From time immemorial, prominent placement for accepted answers has been baked into Stack Exchange. The reason is that, by accepting an answer, the OP is saying "I did that and it worked for me; I don't need any more help". That signal is valuable. So we pin that answer to the top of the list, so viewers will see it first. (Except for self-answers, because of concerns over gaming the system.)
There have been lots of meta posts about whether this pinning is actually a good idea when there are other, higher-voted answers. No really, lots. For example:
Can we exempt downvoted accepted answers from getting the top spot?
Let's move some negatively scored answers from the top spot (see links there to several more)
Shouldn't the answer with more votes be above the accepted answer?
Keeping special status for Accepted Answers without sticking them to top forever?
The accepted answer concept is not useful for sites that are not about problem solving
This cluster of problems has been troubling bluefeet ♦ and probably others on the team. Discussions of moving the accepted answer are controversial, even if we provide ways to jump to it.
All of this raises what, to me, seems a more basic question that we ought to answer first: what does it actually mean, today, and in practice rather than in theory, when somebody accepts an answer? 'Cause that's the signal that we'd be disrupting if we change how pinning works.
I'm dubious about the theory, in two ways:
On many sites that weren't even a glimmer in Joel's eye when he launched Stack Overflow, answers aren't actually testable or verifiable.
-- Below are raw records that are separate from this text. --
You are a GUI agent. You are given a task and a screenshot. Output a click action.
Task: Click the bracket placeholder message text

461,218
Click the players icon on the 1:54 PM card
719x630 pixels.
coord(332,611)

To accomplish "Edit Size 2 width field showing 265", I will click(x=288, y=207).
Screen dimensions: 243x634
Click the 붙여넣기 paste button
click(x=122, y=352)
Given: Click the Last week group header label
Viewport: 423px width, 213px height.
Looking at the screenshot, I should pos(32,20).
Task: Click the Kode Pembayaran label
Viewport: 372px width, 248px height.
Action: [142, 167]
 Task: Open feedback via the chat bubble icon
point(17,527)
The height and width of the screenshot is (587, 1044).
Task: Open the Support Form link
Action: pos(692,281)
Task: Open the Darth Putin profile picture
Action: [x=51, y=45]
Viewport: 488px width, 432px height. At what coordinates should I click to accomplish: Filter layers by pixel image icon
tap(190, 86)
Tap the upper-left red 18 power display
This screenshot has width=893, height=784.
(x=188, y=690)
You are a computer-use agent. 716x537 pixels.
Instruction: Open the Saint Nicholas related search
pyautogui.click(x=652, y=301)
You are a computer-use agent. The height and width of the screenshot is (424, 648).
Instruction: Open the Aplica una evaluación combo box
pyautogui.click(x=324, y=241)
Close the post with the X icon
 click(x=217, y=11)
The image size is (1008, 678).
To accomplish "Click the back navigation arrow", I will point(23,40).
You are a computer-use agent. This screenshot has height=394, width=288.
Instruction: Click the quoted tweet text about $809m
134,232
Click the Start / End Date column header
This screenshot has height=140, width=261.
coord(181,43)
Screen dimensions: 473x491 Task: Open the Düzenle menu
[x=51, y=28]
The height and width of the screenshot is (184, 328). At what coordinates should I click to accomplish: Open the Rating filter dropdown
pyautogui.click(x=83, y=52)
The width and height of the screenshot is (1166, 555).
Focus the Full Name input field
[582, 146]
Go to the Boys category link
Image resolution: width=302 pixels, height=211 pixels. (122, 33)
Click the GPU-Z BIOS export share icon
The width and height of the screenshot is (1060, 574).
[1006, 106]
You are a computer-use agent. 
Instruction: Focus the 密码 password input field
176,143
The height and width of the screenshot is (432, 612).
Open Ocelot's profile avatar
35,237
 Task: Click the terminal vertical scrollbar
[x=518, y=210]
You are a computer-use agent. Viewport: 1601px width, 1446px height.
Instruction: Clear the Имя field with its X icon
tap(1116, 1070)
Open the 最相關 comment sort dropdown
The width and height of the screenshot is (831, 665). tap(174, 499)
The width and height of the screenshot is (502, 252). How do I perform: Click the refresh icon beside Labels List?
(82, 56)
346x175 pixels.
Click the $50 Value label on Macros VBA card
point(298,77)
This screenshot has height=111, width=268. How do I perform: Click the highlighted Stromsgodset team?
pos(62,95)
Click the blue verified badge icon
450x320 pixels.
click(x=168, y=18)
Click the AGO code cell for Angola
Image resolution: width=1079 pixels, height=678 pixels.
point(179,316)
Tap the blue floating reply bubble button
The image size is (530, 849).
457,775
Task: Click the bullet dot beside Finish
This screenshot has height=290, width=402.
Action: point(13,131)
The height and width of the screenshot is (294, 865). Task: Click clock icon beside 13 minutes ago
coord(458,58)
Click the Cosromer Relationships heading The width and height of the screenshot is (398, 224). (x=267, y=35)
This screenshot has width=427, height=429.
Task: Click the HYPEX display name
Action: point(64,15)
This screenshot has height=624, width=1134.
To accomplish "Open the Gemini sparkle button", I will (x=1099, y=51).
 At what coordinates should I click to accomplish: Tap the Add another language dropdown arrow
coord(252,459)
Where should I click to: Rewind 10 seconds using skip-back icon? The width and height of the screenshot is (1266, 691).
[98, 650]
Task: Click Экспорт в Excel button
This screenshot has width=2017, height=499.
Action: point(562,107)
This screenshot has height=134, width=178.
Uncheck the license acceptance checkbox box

I think that sometimes people pick answers that worked for them in some fuzzy way, and other times they pick answers that they like for their own reasons. Subjective-leaning sites can be especially prone to this (as previously noted).
On the parts of the network I frequent, people still answer questions that already have accepted answers. (I had been under the impression that this doesn't much happen on SO, but I was wrong. More on that in a bit.) So the fact that the original asker has been helped might not mean much to the community, which is supposed to address the question for future readers too.
I don't know how to systematically investigate my first point, but we can science the second one. I used this SEDE query (h/t msh210) to answer the question: how often do questions with accepted answers get new answers? (The query reports separately on positively-scored new answers, but this isn't a big difference on most of the sites I tested.) Deleted answers don't count in this query.
I ran the query on the top five sites by number of questions and a smattering of other non-tiny sites. I was surprised by what I found:
Approximately half of the questions with accepted answers got newer answers on: Stack Overflow, Mathematics, Ask Ubuntu, English Language & Usage, Emacs, and Chemistry.
Approximately one-third of the questions with accepted answers got newer answers on: Super User, Server Fault, Programmers, Mi Yodeya, and Skeptics.
I didn't find any in my sample with drastically higher or lower proportions.
That's a lot of answering for questions that the OP said he's done with.
So, to restate the question:
What signal do we intend acceptance to deliver? What are people who see the pinned answer with the green check mark expected to do with that information? How should it modify behavior?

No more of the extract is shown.